# My vehicle to and in Mexico?



## popotla (Feb 6, 2009)

The first bit, I think, is easy, but please correct me if I'm wrong. A private vehicle can be taken into Mexico on an FM tourist paper and later, if one is converting that FM, within the country, to an FM3, that vehicle will be legal and will remain legal for as long as the FM3 is legal.

Just a thought ......... I suppose those whose job it is, at a border, are most accustomed to processing vehicles coming from the north and with U.S. or Canadian licence plates. Our vehicle would be coming via Guatemala and has Middle Eastern licence plates, but I guess that shouldn't cause any difficulty (should it?).

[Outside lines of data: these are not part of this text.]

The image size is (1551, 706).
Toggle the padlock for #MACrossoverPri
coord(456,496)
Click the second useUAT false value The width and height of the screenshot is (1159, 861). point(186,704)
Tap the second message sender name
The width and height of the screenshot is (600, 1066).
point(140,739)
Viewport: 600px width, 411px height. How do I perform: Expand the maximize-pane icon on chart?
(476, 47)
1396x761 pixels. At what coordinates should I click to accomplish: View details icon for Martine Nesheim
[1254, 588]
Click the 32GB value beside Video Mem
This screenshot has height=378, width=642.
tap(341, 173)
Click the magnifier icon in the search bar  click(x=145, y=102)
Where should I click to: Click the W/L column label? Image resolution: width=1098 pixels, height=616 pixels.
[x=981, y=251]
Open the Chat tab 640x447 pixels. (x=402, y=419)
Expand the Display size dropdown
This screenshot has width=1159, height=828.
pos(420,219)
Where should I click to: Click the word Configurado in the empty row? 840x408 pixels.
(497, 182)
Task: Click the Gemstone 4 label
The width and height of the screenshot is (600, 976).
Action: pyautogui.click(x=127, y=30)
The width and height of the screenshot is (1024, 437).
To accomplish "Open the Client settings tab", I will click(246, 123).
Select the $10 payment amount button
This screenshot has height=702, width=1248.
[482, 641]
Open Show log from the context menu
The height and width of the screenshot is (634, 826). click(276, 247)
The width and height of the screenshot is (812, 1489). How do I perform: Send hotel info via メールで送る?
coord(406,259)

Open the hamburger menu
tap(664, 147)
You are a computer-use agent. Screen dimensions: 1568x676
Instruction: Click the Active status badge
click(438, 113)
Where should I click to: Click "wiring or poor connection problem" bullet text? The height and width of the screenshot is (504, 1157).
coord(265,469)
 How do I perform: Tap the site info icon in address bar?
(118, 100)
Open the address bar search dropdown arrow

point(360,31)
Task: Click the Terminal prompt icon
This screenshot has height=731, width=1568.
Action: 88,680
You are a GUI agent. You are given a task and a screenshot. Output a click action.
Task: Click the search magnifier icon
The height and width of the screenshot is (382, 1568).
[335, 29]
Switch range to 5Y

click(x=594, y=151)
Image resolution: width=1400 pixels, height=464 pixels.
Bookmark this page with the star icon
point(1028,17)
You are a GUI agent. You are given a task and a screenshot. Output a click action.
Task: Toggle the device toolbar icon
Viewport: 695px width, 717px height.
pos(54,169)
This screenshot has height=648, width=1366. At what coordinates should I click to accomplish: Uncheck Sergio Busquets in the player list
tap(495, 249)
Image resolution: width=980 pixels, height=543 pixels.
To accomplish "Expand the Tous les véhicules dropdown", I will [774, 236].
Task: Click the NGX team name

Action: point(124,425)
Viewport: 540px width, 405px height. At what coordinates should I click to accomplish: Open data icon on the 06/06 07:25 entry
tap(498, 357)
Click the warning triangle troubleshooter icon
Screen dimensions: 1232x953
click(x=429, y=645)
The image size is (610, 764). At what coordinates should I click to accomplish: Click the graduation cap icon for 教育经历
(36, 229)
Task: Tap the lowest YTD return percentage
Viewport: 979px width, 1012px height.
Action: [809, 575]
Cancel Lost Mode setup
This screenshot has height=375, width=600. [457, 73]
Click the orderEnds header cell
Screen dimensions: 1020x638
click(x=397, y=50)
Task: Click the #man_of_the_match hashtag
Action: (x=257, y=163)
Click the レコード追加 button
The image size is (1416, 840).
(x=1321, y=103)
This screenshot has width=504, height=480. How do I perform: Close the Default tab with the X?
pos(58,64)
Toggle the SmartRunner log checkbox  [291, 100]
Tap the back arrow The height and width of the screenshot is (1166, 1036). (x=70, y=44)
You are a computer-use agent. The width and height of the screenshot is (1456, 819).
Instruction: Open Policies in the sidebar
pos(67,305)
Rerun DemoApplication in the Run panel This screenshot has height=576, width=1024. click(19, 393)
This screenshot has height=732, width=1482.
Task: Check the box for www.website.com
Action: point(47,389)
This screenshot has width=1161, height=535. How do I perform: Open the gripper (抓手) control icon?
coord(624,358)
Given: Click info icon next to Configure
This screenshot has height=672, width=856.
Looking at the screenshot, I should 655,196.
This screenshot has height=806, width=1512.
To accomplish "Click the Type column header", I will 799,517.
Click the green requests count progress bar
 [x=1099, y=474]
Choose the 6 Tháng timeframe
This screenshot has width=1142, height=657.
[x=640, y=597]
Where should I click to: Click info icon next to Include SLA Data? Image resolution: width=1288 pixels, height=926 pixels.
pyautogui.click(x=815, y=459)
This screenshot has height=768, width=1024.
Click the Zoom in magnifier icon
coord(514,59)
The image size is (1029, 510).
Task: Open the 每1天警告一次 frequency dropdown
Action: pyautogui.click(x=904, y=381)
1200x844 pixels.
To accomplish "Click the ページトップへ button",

There is, however, one issue, and it is one that is highly relevant to the whole matter of travelling from country to country, and eventually Mexico, with a vehicle registered in this part of the world. I have two documents which prove (or indicate) my ownership of the vehicle: the original dealer's invoice (new vehicle, year 2005, bought in 2006) and the vehicle licence. The latter is a piece of plastic, replaced annually at the local police HQ on production of (the fee and) proof of insurance, and in Arabic except for the numbers showing engine size, number of seats, licence plate number and period of validity. For example, the dates "2009/12/20" (should actually be "2009/12/19", I think) and "2008/12/20" are shown, but unless one reads Arabic, one doesn't know (but infers) what they refer to. Without this up-to-date bit of plastic, I would be driving an unlicenced vehicle with ownership (except for the invoive mentioned above) unproven, and so it does appear that I shall have to get my new bit of plastic, the licence, each December for as long as the vehicle has life, and do this via a local friend who will renew the insurance and go to the police station on my behalf.

So, my questions are as follows: *1*. How do you think it might be, when arriving in and driving around Mexico, in terms of having a vehicle with licence plates from an Arab country and a vehicle licence document as described above? It is my belief that I would be _entirely legal in terms of international agreements and regulations_, but while that is one thing, on-the-ground reality could be another. 

*2*. Would it be permissible, feasible, or a reasonable or wise thing to do, to "nationalise" the vehicle, changing the plates to Mexican ones? 

By the way, in case it's relevant, I have spent seven years in Mexico, so have some feel and awareness of how things were/are there. I had a motorbike for some of the time and sometimes drove a car.


----------



## RVGRINGO (May 16, 2007)

I think that you have everything correct except for the possibility of 'nationalizing' the vehicle. Unless it was manufactured in the USA, Mexico or Canada (NAFTA Countries), it would be very difficult and expensive. The vehicle must be removed from Mexico whenever you fail to maintain valid immigration status.
As for the Arabic registration, it might be wise to get a notarized Spanish translation done before you enter Mexico. You wouldn't want to confuse anyone at the border; their easy solution would be to turn you away. Otherwise, your documents seem appropriate.


----------



## Rodrigo84 (Mar 5, 2008)

Honestly, I'd try to talk to the Mexican embassy or consulate and and see what the deal will be. Keep in mind that in the U.S., many consulates there near the border handle the vehicle importation permits (that's not common though). I wouldn't even attempt to try to cross with the paperwork as you have it right now. They're not flexible from my friend's and family's experience in terms of paperwork.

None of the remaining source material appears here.